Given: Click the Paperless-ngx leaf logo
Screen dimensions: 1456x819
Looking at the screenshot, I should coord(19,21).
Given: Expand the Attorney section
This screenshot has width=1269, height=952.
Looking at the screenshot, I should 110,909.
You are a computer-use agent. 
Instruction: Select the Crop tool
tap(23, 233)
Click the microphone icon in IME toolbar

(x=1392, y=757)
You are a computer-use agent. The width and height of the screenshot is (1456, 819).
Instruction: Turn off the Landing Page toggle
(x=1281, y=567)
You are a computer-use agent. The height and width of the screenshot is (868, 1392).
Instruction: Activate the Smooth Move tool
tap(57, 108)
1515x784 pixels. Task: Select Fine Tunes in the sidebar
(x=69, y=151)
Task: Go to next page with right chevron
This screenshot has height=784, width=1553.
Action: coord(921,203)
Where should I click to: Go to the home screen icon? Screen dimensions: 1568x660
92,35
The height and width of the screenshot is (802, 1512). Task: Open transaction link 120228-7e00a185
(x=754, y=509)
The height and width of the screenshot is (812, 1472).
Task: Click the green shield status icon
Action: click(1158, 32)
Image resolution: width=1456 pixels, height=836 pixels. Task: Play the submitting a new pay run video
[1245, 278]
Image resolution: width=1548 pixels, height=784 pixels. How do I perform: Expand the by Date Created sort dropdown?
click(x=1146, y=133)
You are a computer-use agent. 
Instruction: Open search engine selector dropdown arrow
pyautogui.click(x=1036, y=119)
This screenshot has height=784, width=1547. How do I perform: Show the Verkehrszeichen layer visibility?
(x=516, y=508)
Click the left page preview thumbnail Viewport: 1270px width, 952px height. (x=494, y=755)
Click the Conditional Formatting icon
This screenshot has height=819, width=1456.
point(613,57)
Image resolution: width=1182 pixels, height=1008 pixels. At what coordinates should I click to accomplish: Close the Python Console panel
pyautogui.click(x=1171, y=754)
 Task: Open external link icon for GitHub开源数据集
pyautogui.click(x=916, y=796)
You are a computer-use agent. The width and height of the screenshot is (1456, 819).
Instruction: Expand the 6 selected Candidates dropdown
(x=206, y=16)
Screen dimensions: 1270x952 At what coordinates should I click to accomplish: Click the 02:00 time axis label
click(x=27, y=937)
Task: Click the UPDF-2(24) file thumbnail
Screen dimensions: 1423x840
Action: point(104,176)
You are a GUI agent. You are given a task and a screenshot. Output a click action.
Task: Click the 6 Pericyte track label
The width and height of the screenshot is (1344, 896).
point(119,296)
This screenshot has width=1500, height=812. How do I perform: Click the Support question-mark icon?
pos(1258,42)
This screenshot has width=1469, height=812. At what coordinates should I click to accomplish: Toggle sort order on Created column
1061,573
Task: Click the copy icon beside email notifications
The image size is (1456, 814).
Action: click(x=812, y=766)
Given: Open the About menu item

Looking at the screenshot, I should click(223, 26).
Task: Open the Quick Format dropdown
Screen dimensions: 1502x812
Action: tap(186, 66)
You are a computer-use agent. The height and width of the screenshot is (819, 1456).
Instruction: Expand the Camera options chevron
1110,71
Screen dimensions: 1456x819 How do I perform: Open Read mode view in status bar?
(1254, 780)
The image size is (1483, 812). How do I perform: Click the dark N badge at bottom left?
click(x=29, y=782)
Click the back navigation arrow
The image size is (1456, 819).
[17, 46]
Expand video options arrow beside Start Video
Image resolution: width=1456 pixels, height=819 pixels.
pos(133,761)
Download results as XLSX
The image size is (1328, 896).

WHAT NEEDS TO BE DONE =
The data above should be reproduced in full and exactly.

SOLUTION TO THE EXERCISE =
Given: Click the Paperless-ngx leaf logo
Screen dimensions: 1456x819
Looking at the screenshot, I should coord(19,21).
Given: Expand the Attorney section
This screenshot has width=1269, height=952.
Looking at the screenshot, I should 110,909.
You are a computer-use agent. 
Instruction: Select the Crop tool
tap(23, 233)
Click the microphone icon in IME toolbar

(x=1392, y=757)
You are a computer-use agent. The width and height of the screenshot is (1456, 819).
Instruction: Turn off the Landing Page toggle
(x=1281, y=567)
You are a computer-use agent. The height and width of the screenshot is (868, 1392).
Instruction: Activate the Smooth Move tool
tap(57, 108)
1515x784 pixels. Task: Select Fine Tunes in the sidebar
(x=69, y=151)
Task: Go to next page with right chevron
This screenshot has height=784, width=1553.
Action: coord(921,203)
Where should I click to: Go to the home screen icon? Screen dimensions: 1568x660
92,35
The height and width of the screenshot is (802, 1512). Task: Open transaction link 120228-7e00a185
(x=754, y=509)
The height and width of the screenshot is (812, 1472).
Task: Click the green shield status icon
Action: click(1158, 32)
Image resolution: width=1456 pixels, height=836 pixels. Task: Play the submitting a new pay run video
[1245, 278]
Image resolution: width=1548 pixels, height=784 pixels. How do I perform: Expand the by Date Created sort dropdown?
click(x=1146, y=133)
You are a computer-use agent. 
Instruction: Open search engine selector dropdown arrow
pyautogui.click(x=1036, y=119)
This screenshot has height=784, width=1547. How do I perform: Show the Verkehrszeichen layer visibility?
(x=516, y=508)
Click the left page preview thumbnail Viewport: 1270px width, 952px height. (x=494, y=755)
Click the Conditional Formatting icon
This screenshot has height=819, width=1456.
point(613,57)
Image resolution: width=1182 pixels, height=1008 pixels. At what coordinates should I click to accomplish: Close the Python Console panel
pyautogui.click(x=1171, y=754)
 Task: Open external link icon for GitHub开源数据集
pyautogui.click(x=916, y=796)
You are a computer-use agent. The width and height of the screenshot is (1456, 819).
Instruction: Expand the 6 selected Candidates dropdown
(x=206, y=16)
Screen dimensions: 1270x952 At what coordinates should I click to accomplish: Click the 02:00 time axis label
click(x=27, y=937)
Task: Click the UPDF-2(24) file thumbnail
Screen dimensions: 1423x840
Action: point(104,176)
You are a GUI agent. You are given a task and a screenshot. Output a click action.
Task: Click the 6 Pericyte track label
The width and height of the screenshot is (1344, 896).
point(119,296)
This screenshot has width=1500, height=812. How do I perform: Click the Support question-mark icon?
pos(1258,42)
This screenshot has width=1469, height=812. At what coordinates should I click to accomplish: Toggle sort order on Created column
1061,573
Task: Click the copy icon beside email notifications
The image size is (1456, 814).
Action: click(x=812, y=766)
Given: Open the About menu item

Looking at the screenshot, I should click(223, 26).
Task: Open the Quick Format dropdown
Screen dimensions: 1502x812
Action: tap(186, 66)
You are a computer-use agent. The height and width of the screenshot is (819, 1456).
Instruction: Expand the Camera options chevron
1110,71
Screen dimensions: 1456x819 How do I perform: Open Read mode view in status bar?
(1254, 780)
The image size is (1483, 812). How do I perform: Click the dark N badge at bottom left?
click(x=29, y=782)
Click the back navigation arrow
The image size is (1456, 819).
[17, 46]
Expand video options arrow beside Start Video
Image resolution: width=1456 pixels, height=819 pixels.
pos(133,761)
Download results as XLSX
The image size is (1328, 896).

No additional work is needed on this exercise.